Master MySQL Redo, Binlog & Undo Logs: Crash Recovery and Two‑Phase Commit

Preface

Recently a discussion in a Geek Planet group raised questions about MySQL logs, which mainly include error log, query log, slow query log, transaction log, and binary log. Among them, the binary log (binlog) and transaction logs (redo log, undo log) are especially important.

Redo Log

redo log

is exclusive to the InnoDB storage engine, giving MySQL crash‑recovery capability. When a MySQL instance crashes and restarts, InnoDB uses the redo log to restore data, ensuring durability and integrity.

Data is read from disk into the Buffer Pool page by page; subsequent queries first look in the Buffer Pool, reducing I/O and improving performance. Updates modify pages in the Buffer Pool and record the changes in the redo‑log buffer, which is later flushed to the redo log file.

Flushing timing is controlled by the innodb_flush_log_at_trx_commit parameter, which supports three strategies:

0 : No flush on transaction commit.

1 : Flush on every commit (default).

2 : Write the redo‑log buffer to the page cache on commit.

InnoDB also runs a background thread every second that writes the redo‑log buffer to the page cache and then calls fsync. The buffer may also be flushed when it reaches half of innodb_log_buffer_size. In addition, when the buffer is full, the thread forces a flush.

Tip: each redo record consists of “tablespace ID + page number + offset + length + modified data”.

Flushing Timing

The engine provides three options via innodb_flush_log_at_trx_commit:

0 : No fsync on commit; the system decides when to flush.

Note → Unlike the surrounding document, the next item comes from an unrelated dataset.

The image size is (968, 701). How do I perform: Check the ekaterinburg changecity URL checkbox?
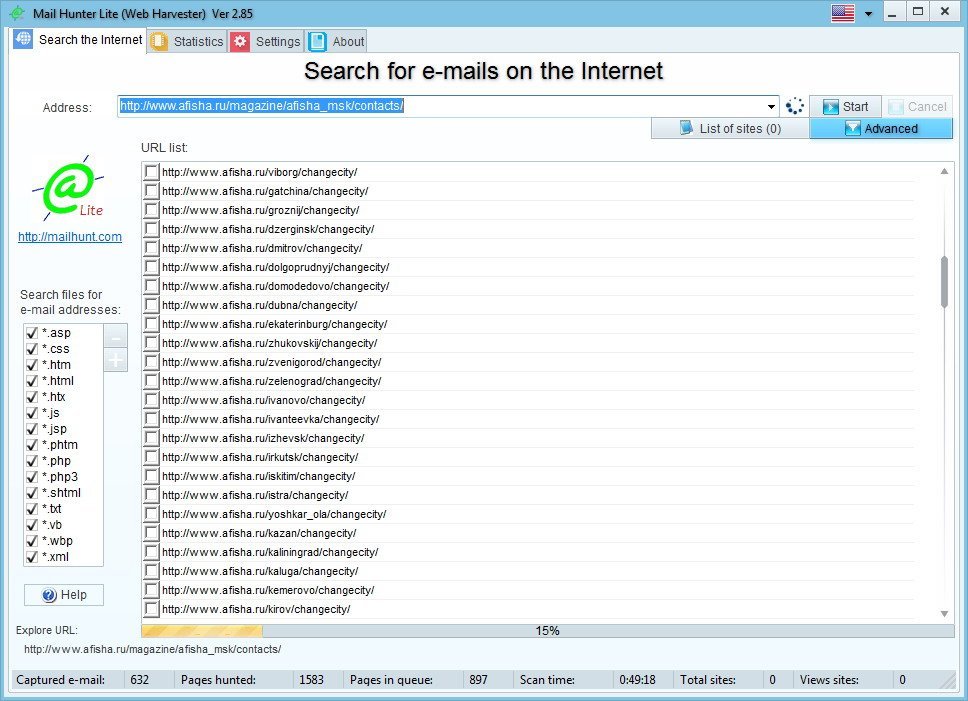click(151, 324)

1 : fsync on every commit, guaranteeing that redo log is persisted.

2 : Write to page cache on commit and fsync later, improving performance but risking up to one second of data loss on crash.

Binlog

binlog

is a logical log that records the original SQL statements (e.g., update T set c=1 where id=2). It is essential for backup, master‑slave replication, and data consistency across MySQL clusters.

Binlog can be written in three formats, controlled by the binlog_format variable:

statement : Stores the SQL text.

row : Stores the actual row changes, ensuring consistency for statements like update_time=now().

mixed : Uses row format when needed, otherwise statement format.

When using row format, the binlog records include the original values of each column (e.g., @1, @2, @3) and the new values, which can be parsed with mysqlbinlog. Although more space‑intensive, row format avoids inconsistencies caused by non‑deterministic functions.

Two‑Phase Commit

InnoDB uses a two‑phase commit (prepare and commit) to keep redo log and binlog consistent. If binlog writing fails after the redo log has been prepared, MySQL detects the unfinished transaction during recovery and rolls it back, preventing data divergence.

When a failure occurs during the commit phase of the redo log, the transaction is not rolled back; MySQL uses the transaction ID to locate the corresponding binlog entry. If the binlog entry is missing, the transaction is considered incomplete and is rolled back; otherwise it is committed.

Undo Log

The undo log guarantees atomicity by recording before‑image changes. It works together with MVCC, hidden fields, and read views to provide consistent snapshots and enable rollback when a transaction aborts.

Summary

MySQL InnoDB relies on redo log for durability, undo log for atomicity, and binlog for replication and backup, ensuring data consistency and crash‑recovery capabilities.